Data excerpts
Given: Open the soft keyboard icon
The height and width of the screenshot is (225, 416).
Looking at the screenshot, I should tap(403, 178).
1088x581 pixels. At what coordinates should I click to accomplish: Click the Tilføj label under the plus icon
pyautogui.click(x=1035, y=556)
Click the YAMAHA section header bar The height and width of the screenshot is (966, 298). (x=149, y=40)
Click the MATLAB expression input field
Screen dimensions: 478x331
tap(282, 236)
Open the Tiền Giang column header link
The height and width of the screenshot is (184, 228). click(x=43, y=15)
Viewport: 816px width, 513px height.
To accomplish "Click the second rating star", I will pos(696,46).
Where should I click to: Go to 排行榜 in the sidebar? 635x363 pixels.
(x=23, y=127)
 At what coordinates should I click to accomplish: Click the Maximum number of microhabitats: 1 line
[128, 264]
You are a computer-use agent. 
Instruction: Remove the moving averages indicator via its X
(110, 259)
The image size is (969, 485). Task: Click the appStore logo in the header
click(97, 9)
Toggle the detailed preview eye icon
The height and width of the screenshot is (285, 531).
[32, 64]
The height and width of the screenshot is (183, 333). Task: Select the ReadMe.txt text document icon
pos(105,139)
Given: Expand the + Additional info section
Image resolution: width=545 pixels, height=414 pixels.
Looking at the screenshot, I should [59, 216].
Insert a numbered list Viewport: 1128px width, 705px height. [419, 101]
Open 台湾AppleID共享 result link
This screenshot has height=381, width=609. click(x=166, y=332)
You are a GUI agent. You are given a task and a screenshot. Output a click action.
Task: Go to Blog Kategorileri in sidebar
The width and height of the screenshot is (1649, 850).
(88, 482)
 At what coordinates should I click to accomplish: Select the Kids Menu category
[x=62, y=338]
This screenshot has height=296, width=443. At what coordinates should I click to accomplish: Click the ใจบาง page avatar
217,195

- **Work order**
Keeping every character as it is, restate the lines above that run from the line with "1088x581 pixels. At" through the line with "Viewport: 816px width, 513px height.", both included, and nothing else.

- **Answer to the problem**
1088x581 pixels. At what coordinates should I click to accomplish: Click the Tilføj label under the plus icon
pyautogui.click(x=1035, y=556)
Click the YAMAHA section header bar The height and width of the screenshot is (966, 298). (x=149, y=40)
Click the MATLAB expression input field
Screen dimensions: 478x331
tap(282, 236)
Open the Tiền Giang column header link
The height and width of the screenshot is (184, 228). click(x=43, y=15)
Viewport: 816px width, 513px height.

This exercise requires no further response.